[[ Available data, beginning ]]

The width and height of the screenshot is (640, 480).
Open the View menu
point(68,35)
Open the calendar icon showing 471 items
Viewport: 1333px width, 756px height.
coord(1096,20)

[[ Available data, end ]]

• [Task item]:
Reproduce the data exactly. All of it is needed.

• [Response]:
The width and height of the screenshot is (640, 480).
Open the View menu
point(68,35)
Open the calendar icon showing 471 items
Viewport: 1333px width, 756px height.
coord(1096,20)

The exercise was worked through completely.